* EXERCISE TEXT
God, Mathematicians, and Mathematical Logic

For professionally trained mathematicians and scientists interested in equipping Christians with the foundations of science, molecular and quantum creationism and a deeper understanding of the religious and philosophical aspects of quantum mechanics, special and general relativity and cosmology.
Eugene Shubert
Confessing Millerite Adventist
Confessing Millerite Adventist
Posts: 1597
Joined: Sat Apr 06, 2002 2:35 pm

God, Mathematicians, and Mathematical Logic

Postby Eugene Shubert » Wed Feb 04, 2009 10:50 pm

:radar: In the following sources, you can learn a few useful fundamentals in the debate between science and religion.

* Saved data entries

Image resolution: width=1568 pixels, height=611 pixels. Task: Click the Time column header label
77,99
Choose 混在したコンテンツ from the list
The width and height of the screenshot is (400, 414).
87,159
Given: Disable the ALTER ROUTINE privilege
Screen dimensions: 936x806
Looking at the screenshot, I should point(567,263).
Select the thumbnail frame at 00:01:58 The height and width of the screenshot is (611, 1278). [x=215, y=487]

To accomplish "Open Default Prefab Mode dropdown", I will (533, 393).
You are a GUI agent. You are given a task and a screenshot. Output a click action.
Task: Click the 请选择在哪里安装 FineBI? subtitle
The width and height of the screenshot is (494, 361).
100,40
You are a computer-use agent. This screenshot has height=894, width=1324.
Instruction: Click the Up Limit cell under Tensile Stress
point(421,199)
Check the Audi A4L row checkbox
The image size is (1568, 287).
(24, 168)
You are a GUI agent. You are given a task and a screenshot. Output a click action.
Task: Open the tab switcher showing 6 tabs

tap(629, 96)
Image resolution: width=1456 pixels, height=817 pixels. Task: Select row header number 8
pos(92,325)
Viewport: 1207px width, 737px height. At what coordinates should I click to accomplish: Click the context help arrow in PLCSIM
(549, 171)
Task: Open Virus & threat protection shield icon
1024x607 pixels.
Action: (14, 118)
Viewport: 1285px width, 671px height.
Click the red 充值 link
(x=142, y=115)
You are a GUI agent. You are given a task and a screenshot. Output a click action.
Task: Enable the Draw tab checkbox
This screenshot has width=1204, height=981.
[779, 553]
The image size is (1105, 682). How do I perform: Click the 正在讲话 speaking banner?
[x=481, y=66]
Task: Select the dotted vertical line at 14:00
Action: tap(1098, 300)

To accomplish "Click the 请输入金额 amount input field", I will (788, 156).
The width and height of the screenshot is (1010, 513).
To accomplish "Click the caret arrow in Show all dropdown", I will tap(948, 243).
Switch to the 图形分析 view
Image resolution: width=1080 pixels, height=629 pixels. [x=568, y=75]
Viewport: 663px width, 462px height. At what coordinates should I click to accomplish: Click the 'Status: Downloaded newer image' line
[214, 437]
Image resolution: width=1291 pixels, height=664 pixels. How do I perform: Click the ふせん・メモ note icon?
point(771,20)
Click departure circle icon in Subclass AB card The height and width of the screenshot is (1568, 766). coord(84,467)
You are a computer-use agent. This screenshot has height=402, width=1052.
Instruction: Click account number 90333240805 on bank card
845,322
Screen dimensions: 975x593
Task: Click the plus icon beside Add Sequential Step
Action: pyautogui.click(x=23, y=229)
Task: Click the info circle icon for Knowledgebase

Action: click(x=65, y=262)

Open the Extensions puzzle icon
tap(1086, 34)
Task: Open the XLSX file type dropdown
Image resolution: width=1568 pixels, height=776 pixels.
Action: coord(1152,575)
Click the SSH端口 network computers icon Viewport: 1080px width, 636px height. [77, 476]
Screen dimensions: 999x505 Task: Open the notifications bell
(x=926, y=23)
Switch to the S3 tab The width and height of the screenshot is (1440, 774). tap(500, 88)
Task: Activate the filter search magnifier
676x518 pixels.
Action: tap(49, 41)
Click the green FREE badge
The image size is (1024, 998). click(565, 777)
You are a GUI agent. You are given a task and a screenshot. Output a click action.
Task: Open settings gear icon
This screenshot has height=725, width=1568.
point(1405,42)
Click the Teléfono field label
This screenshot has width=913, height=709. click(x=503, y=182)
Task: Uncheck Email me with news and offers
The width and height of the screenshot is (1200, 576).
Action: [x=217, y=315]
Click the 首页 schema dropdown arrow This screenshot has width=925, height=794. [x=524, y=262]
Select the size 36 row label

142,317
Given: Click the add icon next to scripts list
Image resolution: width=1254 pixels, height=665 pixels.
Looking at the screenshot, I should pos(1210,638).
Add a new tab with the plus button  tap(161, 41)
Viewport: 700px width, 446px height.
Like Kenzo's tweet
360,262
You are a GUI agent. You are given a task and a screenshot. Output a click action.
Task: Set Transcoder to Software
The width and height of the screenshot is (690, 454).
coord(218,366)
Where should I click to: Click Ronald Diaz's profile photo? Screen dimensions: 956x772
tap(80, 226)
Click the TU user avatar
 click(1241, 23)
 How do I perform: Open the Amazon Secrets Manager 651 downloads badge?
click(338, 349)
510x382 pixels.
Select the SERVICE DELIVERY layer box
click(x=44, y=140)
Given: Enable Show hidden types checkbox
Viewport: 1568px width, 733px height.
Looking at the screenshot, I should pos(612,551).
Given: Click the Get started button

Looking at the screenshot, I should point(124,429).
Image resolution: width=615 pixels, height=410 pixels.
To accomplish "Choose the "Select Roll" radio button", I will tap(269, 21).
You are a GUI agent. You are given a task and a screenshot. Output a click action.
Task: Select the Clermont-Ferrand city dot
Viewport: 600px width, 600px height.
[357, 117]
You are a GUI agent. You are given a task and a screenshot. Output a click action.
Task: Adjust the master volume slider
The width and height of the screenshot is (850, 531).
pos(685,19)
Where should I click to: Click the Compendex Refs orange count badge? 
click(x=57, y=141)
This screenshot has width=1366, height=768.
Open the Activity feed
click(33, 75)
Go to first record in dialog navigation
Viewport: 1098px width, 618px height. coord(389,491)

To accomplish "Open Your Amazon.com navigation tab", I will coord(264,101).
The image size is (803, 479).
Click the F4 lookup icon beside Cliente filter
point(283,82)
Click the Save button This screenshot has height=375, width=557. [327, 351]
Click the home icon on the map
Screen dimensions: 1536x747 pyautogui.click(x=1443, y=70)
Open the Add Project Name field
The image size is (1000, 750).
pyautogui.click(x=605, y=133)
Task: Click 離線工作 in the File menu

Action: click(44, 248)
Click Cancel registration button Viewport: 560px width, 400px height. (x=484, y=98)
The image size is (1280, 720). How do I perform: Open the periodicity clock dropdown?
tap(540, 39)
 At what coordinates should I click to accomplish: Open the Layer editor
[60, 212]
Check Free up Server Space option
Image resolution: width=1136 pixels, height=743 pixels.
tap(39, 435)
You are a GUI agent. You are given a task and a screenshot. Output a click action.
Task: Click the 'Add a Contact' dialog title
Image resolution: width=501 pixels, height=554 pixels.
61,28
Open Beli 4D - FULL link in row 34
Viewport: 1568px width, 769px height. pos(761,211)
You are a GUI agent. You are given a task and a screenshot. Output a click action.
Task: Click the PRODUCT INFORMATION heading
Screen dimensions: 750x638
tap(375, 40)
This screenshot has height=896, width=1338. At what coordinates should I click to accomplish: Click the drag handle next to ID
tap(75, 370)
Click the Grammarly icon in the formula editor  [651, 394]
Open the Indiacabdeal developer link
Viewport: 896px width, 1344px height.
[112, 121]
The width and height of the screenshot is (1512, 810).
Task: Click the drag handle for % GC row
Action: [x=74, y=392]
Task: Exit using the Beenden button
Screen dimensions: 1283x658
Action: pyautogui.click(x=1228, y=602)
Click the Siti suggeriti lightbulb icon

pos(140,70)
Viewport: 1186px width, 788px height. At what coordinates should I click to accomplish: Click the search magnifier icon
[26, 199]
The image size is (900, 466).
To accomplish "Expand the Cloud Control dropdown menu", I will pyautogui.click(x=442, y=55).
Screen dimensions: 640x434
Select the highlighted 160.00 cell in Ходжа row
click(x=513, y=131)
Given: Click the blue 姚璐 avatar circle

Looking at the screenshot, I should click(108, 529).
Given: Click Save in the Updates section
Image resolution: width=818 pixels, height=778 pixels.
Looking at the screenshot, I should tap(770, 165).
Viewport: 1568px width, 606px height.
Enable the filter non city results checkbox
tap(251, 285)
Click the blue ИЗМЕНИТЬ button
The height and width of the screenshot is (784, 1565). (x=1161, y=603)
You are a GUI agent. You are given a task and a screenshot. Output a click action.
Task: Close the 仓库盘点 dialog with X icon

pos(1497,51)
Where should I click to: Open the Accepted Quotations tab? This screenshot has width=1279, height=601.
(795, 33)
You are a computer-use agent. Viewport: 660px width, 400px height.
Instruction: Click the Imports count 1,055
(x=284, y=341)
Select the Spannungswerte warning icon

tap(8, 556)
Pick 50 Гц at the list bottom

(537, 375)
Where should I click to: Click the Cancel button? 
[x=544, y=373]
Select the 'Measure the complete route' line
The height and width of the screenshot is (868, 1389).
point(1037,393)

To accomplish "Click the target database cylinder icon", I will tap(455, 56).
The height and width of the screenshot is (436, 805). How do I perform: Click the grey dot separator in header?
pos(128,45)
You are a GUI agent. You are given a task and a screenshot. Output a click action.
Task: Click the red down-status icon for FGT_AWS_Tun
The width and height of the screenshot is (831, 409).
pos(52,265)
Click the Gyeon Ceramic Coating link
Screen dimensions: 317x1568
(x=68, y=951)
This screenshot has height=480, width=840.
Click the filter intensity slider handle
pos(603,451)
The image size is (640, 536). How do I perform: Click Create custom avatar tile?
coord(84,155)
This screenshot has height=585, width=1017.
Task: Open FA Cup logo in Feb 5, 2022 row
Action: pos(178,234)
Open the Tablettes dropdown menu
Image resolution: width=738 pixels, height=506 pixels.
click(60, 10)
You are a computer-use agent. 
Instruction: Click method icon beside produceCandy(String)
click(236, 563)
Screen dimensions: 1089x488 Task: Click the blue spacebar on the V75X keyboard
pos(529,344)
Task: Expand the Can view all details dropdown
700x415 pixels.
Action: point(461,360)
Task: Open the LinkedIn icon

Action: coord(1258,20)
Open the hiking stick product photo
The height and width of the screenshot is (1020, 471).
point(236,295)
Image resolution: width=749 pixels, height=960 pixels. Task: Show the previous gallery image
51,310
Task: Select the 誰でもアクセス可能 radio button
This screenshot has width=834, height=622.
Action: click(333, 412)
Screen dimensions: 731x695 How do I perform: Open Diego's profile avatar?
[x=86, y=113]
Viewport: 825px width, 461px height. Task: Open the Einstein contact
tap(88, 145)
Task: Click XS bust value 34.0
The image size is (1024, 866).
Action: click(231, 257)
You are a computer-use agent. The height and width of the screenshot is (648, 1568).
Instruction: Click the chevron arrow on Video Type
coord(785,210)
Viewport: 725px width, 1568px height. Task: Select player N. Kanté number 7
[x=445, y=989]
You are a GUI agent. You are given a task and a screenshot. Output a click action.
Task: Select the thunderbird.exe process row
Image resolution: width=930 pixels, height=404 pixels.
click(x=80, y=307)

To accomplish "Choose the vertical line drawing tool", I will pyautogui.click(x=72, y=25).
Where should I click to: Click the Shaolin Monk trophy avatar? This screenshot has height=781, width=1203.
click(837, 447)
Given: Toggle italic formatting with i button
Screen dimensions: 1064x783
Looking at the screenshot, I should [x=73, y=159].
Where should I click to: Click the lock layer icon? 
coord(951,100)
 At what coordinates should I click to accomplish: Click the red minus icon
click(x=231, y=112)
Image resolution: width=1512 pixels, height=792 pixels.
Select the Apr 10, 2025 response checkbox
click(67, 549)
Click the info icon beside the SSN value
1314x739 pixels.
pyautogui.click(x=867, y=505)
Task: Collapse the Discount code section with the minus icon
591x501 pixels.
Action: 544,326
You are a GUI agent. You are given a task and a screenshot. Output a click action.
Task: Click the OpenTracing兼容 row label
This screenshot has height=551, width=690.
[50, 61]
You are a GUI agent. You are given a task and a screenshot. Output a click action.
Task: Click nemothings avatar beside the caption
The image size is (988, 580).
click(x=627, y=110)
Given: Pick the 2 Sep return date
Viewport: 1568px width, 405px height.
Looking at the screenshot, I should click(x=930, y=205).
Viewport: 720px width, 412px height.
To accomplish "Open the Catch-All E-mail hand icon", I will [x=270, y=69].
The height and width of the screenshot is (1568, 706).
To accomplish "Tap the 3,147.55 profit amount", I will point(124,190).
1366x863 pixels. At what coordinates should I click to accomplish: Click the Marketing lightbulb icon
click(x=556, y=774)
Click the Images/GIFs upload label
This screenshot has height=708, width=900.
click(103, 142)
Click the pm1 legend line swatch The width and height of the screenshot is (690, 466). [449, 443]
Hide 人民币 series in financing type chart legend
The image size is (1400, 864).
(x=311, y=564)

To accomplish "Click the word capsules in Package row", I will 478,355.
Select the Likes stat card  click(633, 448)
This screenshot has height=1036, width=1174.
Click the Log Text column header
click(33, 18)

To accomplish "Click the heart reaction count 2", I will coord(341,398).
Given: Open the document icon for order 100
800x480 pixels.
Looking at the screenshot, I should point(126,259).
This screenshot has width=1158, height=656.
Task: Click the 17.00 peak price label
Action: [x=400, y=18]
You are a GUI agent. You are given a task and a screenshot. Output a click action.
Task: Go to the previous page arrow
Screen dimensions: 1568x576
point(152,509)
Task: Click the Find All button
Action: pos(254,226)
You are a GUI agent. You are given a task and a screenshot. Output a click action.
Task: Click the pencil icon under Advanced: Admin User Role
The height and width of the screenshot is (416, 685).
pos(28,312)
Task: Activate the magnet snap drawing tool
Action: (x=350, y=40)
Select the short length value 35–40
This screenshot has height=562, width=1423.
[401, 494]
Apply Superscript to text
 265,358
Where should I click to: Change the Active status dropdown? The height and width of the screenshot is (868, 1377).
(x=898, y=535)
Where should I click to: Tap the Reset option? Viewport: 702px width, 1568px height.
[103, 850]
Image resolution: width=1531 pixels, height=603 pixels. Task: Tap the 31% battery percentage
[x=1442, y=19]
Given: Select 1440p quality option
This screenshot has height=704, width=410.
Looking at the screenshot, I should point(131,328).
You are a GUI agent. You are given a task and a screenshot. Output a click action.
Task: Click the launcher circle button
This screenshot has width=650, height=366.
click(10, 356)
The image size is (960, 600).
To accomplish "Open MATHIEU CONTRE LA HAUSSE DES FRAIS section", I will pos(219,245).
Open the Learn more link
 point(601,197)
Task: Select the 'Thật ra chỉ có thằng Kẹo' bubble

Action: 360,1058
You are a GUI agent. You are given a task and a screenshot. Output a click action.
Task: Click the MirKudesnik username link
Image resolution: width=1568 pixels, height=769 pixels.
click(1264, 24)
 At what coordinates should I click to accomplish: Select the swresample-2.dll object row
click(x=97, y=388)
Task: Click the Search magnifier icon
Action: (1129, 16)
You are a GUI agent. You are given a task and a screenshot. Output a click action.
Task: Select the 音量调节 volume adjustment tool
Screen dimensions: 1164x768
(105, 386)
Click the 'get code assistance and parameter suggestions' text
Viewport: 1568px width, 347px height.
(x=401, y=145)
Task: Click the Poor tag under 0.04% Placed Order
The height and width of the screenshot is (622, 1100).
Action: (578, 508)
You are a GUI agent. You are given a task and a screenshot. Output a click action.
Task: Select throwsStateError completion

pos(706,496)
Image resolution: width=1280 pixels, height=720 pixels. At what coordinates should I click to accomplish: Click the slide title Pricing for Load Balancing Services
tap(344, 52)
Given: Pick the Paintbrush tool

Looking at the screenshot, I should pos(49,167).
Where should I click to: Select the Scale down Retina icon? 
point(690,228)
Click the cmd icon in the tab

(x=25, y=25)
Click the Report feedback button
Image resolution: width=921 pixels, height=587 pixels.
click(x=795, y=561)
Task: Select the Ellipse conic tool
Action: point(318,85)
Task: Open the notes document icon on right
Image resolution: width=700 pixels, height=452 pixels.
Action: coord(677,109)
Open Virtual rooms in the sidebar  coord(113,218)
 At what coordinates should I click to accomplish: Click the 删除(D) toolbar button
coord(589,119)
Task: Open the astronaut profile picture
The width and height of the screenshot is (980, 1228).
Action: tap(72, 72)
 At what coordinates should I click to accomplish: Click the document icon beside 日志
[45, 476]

* ASSIGNED TASK
Rewrite the forum post beginning at the words "Postby Eugene Shubert" and stopping after "science and religion.", replacing "science and religion" with "faith and reason".

* ANSWER TO THIS EXERCISE
Postby Eugene Shubert » Wed Feb 04, 2009 10:50 pm

:radar: In the following sources, you can learn a few useful fundamentals in the debate between faith and reason.